Chanceford Twp. homicide victim's brother implicates 3 defendants
The 17-year-old brother of Chanceford Township homicide victim Stefen Simmons didn't break down or lose his composure as defense attorneys deluged him with questions in court last week.
Dressed in a black suit, Gavin Simmons calmly — and repeatedly — recounted in detail the night he witnessed his older brother gunned down during a robbery.
The courtroom was silent as Gavin testified that after the shooting, he lay down on the ground next to his dying brother, who wasn't responding at all. He said he heard blood gurgling in his brother's lungs.
Gavin said he's unsure how long he simply lay next to his brother but said it was the barking of a neighbor dog that roused him. He went to the neighbor's front door and asked them to call 911.
In large part because of Gavin's testimony, 18-year-old Da'Zanie Gibson, of Springfield Township; her 25-year-old brother Montrice Gibson, of York City; and Da'Zanie's apparent boyfriend, 18-year-old Tysheem Santiago, who has no fixed address, are now facing trial in York County Court.
Locked up: Da'Zanie Gibson — the victim's ex-girlfriend — is charged as an adult, although the homicide happened when she was 17. She, Montrice Gibson and Santiago remain in York County Prison without bail.
All three are charged with first-, second- and third-degree murder, robbery and conspiracy to commit robbery. Santiago also is charged with theft and receiving stolen property.
At the close of the trio's preliminary hearing Wednesday, Feb. 27, District Judge John H. Fishel ruled enough evidence exists for the defendants to stand trial in York County Court. He then set their formal court arraignments for April 5.
Stefen Simmons, 20, died of a gunshot wound to the chest about 11:40 p.m. Jan. 6 after being shot during a robbery in the first block of Oriole Circle in Chanceford Township, state police have said.

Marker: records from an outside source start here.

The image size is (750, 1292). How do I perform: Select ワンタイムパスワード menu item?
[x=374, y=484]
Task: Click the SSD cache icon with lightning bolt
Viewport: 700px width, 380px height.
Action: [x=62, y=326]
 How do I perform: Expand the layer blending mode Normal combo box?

Gavin said his brother had just been released from York County Prison and wanted to celebrate his freedom by hanging out with friends and partying but hadn't had any takers.
Looking to hang out: So Simmons posted photos of cash and jewelry on social media sites and asked people to reach out to him, his little brother testified.

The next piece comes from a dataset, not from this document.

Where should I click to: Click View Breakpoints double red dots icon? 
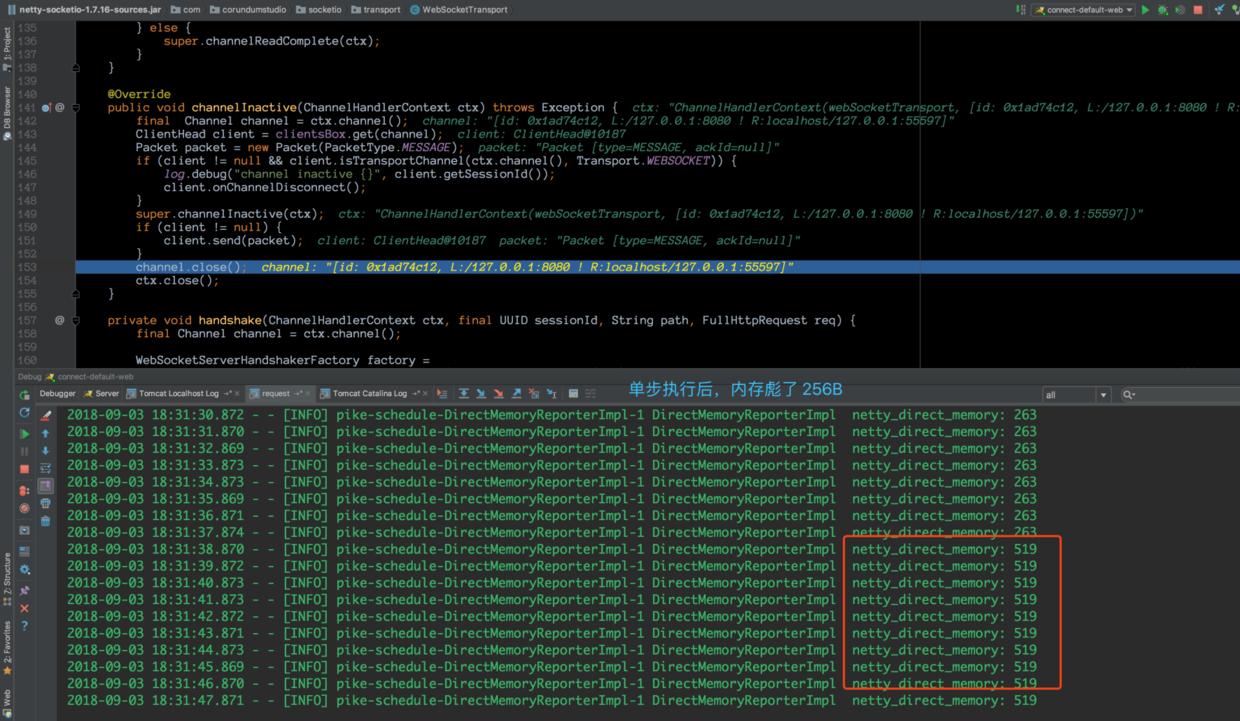(25, 491)
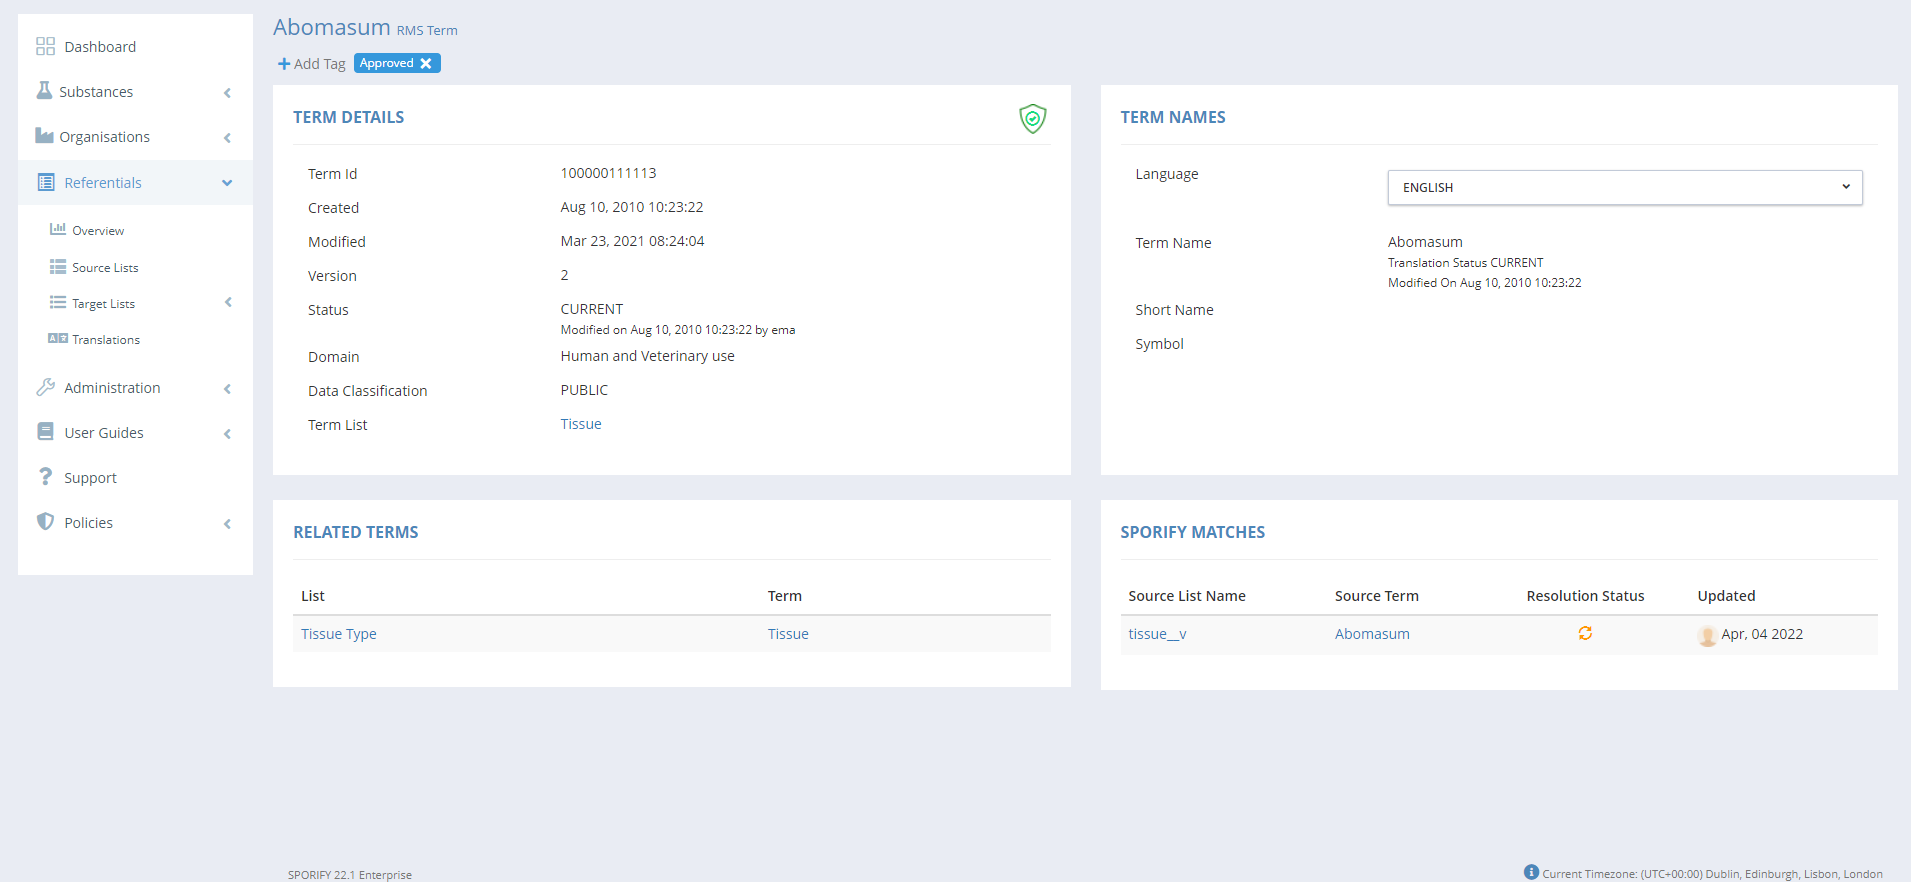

It was the Gibsons who responded, according to Gavin, who said his brother had previously dated Da'Zanie Gibson and was friends with Montrice Gibson.
The Gibson siblings, along with their then-18-year-old brother, Chris Gibson, drove down to Chanceford Township and picked up both Simmons and Gavin, he said.

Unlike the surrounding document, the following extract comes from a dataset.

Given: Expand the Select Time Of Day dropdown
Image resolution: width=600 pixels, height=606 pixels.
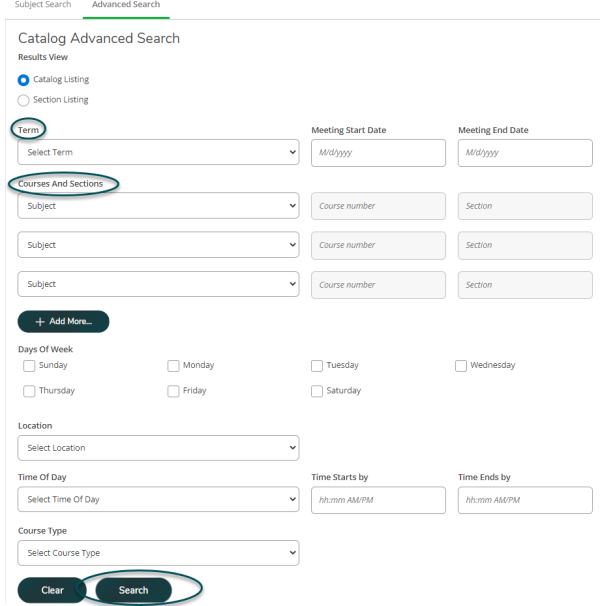Looking at the screenshot, I should (x=158, y=500).
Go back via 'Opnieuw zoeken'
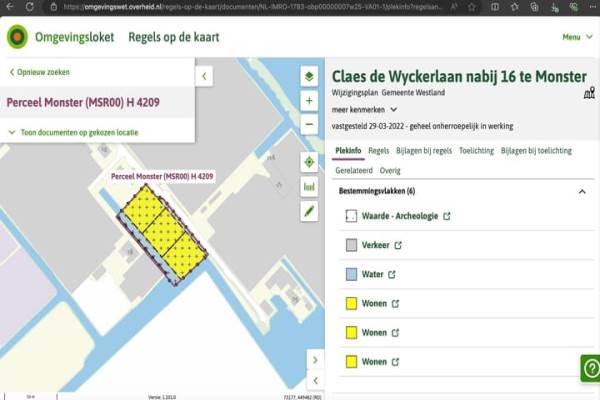This screenshot has height=400, width=600. click(x=40, y=72)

Under questioning by senior deputy prosecutor Lewis Reagan, Gavin said the car that Da'Zanie Gibson was driving that night initially passed them but turned around and came back for them.
After the car returned, it was missing one occupant who'd been in the front passenger seat, Gavin testified.
The Simmons brothers got in, and the group drove a short distance, at which point Da'Zanie Gibson stopped the car and rolled down the passenger-side windows, he said. She shut off the car at her brother's direction, Gavin said.
That's when a masked gunman later identified as Santiago walked up to the car and said to Simmons, "Give me all your f—in' money," Gavin testified.
"He reached into the vehicle for my brother," he said. "(Santiago) pulled him out of the car and ... lays him on the ground."
Gavin said Santiago fired a handgun three times during that interaction and that his brother wasn't moving.
Santiago went through Simmons' pockets and stole his wallet, police have said.
'Like a Hollywood actor': During the robbery, Montrice Gibson was acting surprised, "like a Hollywood actor," Gavin testified.
Da'Zanie Gibson, still in the driver's seat of the car, then made a statement, according to Gavin: "If you're not my blood brother, get out of the vehicle."
Gavin said he got out of the car as Santiago got into the front passenger seat and the car took off.
State Trooper Tyler Stepanchick, lead investigator in the case, said the moments of the robbery were so chaotic that Gavin left his phone behind in the car.
Stepanchick was the only other witness called during the hearing.
He said his investigation showed that the car used that night belonged to Chris Gibson, but that Chris was unaware Simmons was going to be robbed that night. The car was found the next day at Dallastown Area High School, Stepanchick said, because Chris Gibson was a student there. He has not been charged.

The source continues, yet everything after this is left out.